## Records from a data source
------------

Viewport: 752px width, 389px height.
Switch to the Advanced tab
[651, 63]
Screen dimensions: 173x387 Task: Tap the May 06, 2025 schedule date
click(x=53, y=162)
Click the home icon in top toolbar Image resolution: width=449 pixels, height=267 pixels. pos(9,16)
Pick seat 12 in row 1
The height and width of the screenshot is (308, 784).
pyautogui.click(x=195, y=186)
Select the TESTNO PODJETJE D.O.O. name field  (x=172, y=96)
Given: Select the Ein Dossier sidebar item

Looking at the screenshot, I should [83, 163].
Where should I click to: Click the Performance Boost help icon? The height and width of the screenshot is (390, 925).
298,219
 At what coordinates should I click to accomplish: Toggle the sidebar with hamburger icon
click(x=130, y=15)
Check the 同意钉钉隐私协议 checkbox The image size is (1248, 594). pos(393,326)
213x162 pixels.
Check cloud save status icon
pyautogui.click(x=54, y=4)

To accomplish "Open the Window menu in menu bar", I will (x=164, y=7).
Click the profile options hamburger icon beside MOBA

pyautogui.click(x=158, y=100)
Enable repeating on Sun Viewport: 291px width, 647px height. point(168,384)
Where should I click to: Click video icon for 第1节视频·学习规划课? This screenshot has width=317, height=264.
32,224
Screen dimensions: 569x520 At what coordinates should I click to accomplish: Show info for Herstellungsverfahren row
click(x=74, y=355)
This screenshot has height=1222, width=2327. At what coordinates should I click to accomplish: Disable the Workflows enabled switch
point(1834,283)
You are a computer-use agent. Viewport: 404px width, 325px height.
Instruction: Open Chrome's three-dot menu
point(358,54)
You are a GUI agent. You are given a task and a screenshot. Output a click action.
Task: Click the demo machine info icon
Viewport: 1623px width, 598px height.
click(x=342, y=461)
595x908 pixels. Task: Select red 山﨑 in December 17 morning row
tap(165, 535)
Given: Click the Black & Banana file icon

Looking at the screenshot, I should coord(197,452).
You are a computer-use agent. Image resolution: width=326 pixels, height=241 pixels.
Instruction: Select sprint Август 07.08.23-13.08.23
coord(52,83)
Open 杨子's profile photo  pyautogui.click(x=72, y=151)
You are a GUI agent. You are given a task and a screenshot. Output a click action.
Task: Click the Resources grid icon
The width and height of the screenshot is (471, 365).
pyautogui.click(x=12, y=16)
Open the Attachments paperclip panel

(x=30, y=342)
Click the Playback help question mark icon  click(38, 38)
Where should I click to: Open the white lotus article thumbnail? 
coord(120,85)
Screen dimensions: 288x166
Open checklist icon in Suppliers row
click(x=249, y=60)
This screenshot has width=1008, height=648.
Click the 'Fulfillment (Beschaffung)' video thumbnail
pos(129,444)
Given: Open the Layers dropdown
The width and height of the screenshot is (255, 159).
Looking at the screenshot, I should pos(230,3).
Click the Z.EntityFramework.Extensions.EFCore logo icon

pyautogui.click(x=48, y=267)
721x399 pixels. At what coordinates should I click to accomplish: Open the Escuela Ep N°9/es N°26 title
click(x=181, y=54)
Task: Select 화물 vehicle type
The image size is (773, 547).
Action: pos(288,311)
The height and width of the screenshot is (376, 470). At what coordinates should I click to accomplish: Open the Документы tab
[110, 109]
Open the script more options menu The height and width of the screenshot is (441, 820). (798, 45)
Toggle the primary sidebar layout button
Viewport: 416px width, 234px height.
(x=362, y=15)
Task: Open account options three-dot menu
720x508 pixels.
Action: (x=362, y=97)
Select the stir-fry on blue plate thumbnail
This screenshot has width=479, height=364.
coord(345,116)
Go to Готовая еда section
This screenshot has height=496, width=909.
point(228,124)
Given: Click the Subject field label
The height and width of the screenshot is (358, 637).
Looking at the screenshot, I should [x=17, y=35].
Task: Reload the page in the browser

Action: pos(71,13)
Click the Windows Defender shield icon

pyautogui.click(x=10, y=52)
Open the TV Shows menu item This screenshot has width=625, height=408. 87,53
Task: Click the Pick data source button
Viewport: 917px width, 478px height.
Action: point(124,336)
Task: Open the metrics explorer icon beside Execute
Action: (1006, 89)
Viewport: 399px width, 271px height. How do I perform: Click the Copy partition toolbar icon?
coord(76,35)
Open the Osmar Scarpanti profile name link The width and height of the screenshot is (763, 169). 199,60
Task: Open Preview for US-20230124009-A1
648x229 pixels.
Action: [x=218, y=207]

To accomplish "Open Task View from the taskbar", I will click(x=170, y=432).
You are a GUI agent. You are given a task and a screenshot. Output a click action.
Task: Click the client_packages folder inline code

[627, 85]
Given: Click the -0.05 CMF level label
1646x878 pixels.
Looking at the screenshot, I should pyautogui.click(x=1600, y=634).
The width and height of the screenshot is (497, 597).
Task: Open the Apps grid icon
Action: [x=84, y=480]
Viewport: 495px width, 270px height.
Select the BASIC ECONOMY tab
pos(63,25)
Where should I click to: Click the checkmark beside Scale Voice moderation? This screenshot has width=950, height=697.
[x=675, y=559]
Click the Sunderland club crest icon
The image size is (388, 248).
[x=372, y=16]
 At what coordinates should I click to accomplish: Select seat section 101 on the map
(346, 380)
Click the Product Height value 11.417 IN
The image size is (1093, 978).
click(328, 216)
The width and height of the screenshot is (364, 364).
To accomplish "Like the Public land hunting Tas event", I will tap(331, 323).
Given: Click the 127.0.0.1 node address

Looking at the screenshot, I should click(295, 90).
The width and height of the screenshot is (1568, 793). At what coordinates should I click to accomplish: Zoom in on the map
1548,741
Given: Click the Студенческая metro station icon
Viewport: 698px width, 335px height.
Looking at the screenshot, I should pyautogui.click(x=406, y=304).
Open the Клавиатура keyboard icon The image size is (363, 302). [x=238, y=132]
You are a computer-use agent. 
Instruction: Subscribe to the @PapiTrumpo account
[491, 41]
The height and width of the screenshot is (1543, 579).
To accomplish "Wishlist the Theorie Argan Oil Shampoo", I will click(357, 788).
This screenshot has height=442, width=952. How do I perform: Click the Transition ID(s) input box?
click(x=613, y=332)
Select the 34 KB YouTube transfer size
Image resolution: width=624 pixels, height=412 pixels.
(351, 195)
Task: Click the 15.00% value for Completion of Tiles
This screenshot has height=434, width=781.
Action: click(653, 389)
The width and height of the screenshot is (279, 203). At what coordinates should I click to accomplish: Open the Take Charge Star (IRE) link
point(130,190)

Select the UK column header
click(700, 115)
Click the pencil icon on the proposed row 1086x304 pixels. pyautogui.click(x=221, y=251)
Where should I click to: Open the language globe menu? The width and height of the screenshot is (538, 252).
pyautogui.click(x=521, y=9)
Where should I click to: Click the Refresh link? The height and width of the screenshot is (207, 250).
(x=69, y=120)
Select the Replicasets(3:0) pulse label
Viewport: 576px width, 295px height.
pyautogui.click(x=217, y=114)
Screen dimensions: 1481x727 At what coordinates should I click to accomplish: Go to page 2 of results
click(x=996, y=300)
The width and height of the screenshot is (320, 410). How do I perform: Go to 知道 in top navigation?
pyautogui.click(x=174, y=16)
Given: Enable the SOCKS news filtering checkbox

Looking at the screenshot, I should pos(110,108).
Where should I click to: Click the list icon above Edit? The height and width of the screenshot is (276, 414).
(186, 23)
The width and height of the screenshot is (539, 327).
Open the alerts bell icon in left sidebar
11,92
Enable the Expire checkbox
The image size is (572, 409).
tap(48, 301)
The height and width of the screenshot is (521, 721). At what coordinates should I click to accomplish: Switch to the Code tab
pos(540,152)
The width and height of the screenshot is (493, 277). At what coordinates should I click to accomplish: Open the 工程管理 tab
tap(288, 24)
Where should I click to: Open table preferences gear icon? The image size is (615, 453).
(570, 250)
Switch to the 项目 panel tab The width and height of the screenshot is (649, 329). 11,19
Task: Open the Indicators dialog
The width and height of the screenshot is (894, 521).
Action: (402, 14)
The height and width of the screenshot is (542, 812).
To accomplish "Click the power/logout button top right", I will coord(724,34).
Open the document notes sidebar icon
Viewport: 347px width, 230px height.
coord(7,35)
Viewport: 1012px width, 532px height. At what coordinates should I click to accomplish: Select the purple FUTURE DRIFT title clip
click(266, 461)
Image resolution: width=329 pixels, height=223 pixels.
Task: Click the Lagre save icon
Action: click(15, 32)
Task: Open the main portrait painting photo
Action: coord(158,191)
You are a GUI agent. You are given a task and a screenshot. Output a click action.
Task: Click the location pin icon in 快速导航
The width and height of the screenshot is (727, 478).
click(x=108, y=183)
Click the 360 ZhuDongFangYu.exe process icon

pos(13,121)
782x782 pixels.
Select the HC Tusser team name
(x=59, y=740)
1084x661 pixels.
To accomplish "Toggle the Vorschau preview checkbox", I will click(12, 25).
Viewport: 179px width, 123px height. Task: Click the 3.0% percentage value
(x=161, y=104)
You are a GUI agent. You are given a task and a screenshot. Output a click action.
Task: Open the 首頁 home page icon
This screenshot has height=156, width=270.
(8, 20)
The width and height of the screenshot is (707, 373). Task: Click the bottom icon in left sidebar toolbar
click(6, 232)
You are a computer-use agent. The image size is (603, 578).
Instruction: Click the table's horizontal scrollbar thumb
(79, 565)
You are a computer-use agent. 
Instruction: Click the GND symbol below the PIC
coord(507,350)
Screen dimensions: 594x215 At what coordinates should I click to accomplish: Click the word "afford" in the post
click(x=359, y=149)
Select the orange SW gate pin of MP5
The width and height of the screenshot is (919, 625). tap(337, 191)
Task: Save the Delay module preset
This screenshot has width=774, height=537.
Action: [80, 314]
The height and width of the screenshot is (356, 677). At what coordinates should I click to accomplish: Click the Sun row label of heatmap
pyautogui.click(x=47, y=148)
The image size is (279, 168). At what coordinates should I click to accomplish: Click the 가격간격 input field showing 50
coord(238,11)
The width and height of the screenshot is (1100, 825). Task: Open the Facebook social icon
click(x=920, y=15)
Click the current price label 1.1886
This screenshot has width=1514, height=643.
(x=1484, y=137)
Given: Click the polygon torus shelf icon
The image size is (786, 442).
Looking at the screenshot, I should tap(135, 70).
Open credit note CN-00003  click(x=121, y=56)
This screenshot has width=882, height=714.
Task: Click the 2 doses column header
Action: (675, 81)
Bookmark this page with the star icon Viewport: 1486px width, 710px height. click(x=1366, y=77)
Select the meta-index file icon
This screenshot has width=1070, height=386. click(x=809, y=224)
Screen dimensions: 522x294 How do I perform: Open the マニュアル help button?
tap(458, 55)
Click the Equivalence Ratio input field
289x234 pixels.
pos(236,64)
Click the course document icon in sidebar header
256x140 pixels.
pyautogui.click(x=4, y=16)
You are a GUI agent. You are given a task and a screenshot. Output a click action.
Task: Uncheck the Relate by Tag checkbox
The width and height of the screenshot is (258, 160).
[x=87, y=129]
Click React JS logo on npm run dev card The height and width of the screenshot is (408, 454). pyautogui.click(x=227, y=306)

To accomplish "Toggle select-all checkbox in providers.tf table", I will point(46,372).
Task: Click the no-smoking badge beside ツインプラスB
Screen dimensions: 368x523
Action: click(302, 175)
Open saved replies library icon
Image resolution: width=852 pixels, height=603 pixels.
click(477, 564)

------------

Look through the entries and copy every line in which the string "Pick" appears.

## WRITTEN ANSWER
Pick seat 12 in row 1
Task: Click the Pick data source button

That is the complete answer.